10 years... bloody hell. Now that really IS the road to nowhere.
The one above in the blog post can be laid firmly at the door of the Irish Government and their property based tax shelters and incentives.
Ironically, EU interference (I'm very much in favour of the EU) contributed 2bn for Irish infrastructural projects between 1993-2003: including the M50 and the M1. Not that our Government has a problem tolling them too... the shites.
If you are making a collection my favourite one is the bridge to nowhere in East London
Built back in the last 80s and still going nowhere!

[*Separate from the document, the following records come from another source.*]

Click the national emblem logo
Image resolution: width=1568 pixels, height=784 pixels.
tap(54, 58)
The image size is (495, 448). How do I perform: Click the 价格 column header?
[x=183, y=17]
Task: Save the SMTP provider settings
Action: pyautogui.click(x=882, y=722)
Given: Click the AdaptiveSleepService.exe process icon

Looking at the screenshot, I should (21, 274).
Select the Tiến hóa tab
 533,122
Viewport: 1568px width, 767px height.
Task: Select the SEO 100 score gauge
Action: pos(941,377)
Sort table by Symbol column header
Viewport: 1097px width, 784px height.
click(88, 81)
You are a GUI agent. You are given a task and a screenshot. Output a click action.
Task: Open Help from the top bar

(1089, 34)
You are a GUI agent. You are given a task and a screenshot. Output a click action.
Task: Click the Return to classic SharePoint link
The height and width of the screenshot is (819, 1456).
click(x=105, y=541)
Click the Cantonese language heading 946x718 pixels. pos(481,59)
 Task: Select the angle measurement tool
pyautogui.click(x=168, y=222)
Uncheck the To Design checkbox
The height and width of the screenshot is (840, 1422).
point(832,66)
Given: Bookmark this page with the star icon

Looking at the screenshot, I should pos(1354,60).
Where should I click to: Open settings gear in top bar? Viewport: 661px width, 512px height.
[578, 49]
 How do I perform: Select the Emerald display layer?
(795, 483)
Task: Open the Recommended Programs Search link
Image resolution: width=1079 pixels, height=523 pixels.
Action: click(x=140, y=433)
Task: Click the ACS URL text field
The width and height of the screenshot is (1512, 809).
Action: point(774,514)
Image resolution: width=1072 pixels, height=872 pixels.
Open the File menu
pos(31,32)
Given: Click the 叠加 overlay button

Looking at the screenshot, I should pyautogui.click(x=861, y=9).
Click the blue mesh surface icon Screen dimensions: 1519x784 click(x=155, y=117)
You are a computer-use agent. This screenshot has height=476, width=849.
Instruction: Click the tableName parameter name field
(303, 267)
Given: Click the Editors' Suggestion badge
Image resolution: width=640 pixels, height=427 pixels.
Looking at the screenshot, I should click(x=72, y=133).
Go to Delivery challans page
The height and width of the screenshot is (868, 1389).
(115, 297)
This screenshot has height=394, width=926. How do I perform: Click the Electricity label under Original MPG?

http://www.flickr.com/photos/60719586@N00/2288918425
On Google http://maps.google.co.uk/maps?daddr=51.511246,0.071787&hl=en&ll=51.510861,0.070985&spn=0.000003,0.003449&sll=51.511173,0.071663&sspn=0.003475,0.003449&vpsrc=6&mra=mift&mrsp=1&sz=18&t=h&z=18&layer=c&cbll=51.510861,0.070985&panoid=DtA1R9qiFS7eeShiDET8ZA&cbp=12,55.28,,0,14.56
GM there are over 2800 ghost estates in the country, maybe they could get the tourists down to gawp, marvel and admire the legacy and genius which is the Irish entrepreneurial sector? They could get them to stay with the local entrepreneures and charge them €5000 for the couple of days......All going towards the fund for out of work property tycoons, to keep them in the life to which they had become accustomed.
Shure it's only fair?!
As for tolling the roads already paid for by the EU? Tis shure begorrah.........The concept of "already paid for" may stick in Irish tax payers minds someday.